» **Exercise aim**:
When you spot the word "computer" in a line of the data below, copy that line.

[Information supplied — start]

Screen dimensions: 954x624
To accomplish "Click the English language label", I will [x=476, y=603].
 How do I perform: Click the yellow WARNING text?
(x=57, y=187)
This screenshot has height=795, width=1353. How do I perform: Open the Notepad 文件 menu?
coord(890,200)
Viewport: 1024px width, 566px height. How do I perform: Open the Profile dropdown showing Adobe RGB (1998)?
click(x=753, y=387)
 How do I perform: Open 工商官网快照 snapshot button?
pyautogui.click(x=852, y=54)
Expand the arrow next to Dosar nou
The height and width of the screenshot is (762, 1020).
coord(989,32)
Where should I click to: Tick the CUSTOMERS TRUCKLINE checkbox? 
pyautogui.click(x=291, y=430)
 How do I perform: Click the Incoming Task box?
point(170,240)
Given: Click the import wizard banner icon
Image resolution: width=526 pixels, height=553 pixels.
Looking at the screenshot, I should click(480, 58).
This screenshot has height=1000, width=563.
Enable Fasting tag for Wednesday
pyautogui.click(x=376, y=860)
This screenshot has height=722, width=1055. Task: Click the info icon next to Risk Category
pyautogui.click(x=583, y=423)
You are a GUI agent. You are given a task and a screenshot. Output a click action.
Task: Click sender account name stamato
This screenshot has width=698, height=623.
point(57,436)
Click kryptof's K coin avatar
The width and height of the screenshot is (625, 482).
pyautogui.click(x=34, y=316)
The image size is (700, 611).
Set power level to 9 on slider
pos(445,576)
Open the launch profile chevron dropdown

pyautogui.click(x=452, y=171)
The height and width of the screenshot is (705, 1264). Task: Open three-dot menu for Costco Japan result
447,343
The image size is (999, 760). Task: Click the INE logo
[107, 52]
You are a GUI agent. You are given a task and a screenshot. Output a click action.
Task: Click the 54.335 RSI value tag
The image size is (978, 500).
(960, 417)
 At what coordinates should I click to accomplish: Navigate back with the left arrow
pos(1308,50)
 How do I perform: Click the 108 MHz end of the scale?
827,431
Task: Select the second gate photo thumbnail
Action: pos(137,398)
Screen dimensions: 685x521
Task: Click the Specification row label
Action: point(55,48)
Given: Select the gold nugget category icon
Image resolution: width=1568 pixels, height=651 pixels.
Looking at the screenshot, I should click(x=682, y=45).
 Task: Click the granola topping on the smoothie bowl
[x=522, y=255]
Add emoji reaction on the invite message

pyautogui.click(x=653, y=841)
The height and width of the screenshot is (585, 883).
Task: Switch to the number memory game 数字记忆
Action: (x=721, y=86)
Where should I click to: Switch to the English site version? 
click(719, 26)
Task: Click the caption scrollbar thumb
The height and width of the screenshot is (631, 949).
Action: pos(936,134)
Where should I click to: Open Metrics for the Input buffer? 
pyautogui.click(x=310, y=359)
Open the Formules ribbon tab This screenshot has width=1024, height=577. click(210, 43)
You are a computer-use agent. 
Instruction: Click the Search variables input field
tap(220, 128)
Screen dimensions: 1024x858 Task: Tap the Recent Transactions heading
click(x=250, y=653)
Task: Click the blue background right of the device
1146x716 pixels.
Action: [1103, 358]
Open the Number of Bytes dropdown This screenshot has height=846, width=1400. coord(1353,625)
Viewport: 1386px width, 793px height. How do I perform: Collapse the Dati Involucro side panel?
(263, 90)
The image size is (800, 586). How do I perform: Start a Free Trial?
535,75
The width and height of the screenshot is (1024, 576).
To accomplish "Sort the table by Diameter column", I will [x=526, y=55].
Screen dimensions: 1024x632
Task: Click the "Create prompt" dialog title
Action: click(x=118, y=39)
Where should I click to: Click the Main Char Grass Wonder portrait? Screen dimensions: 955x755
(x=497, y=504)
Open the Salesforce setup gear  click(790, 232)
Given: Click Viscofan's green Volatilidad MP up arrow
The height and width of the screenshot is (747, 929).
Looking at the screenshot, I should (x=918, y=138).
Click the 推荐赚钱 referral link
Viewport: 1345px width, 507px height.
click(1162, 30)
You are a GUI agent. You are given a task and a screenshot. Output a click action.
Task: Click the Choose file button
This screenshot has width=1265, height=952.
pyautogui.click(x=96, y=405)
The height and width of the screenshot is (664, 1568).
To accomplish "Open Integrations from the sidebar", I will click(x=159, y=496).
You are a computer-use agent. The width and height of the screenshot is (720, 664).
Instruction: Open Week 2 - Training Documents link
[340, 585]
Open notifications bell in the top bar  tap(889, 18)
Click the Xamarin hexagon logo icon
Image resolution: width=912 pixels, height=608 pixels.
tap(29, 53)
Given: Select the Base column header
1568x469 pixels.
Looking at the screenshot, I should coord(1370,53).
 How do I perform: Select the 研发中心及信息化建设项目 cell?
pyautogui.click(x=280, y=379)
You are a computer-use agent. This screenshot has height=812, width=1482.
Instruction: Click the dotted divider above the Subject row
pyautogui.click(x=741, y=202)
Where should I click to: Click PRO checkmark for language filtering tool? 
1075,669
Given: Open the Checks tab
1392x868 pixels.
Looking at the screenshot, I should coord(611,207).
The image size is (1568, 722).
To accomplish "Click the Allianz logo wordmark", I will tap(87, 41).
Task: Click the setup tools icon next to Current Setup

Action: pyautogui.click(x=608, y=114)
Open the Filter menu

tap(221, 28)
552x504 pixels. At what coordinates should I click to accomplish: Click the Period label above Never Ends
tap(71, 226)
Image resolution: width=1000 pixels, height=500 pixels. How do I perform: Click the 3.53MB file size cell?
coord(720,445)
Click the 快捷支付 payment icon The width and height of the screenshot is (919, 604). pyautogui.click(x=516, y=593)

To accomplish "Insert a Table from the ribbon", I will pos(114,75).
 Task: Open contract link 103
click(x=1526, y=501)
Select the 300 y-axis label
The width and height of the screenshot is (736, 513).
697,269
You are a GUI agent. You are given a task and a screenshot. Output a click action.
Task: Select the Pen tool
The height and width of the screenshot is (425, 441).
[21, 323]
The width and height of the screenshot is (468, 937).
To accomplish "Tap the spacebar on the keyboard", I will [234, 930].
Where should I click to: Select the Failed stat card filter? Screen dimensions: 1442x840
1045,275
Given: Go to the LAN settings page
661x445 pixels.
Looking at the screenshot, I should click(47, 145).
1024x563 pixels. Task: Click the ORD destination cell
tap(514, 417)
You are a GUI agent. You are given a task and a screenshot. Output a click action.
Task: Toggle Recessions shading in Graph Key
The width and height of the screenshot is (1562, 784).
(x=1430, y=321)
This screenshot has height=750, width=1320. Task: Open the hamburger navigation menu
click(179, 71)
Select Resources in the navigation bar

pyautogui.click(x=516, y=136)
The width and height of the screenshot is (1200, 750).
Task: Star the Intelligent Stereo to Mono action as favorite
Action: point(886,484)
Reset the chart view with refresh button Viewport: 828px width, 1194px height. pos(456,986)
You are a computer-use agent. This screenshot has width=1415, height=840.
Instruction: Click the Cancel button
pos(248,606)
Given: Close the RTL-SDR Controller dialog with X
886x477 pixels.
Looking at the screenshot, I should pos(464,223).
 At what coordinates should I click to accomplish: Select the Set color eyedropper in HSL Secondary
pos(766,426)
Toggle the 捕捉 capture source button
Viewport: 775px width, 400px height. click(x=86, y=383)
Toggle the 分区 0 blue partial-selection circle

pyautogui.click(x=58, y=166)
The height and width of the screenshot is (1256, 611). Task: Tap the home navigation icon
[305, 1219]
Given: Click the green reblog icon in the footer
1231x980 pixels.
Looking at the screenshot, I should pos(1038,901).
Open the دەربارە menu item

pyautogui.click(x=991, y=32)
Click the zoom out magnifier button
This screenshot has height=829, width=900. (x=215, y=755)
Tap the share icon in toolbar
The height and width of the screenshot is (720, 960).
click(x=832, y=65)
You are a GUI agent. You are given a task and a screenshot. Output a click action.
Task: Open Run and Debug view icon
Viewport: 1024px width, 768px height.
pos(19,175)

[Information supplied — finish]

» **Your solution**:
You are a computer-use agent. 
You are a computer-use agent. The width and height of the screenshot is (720, 664).
You are a computer-use agent. This screenshot has height=812, width=1482.
You are a computer-use agent. This screenshot has width=1415, height=840.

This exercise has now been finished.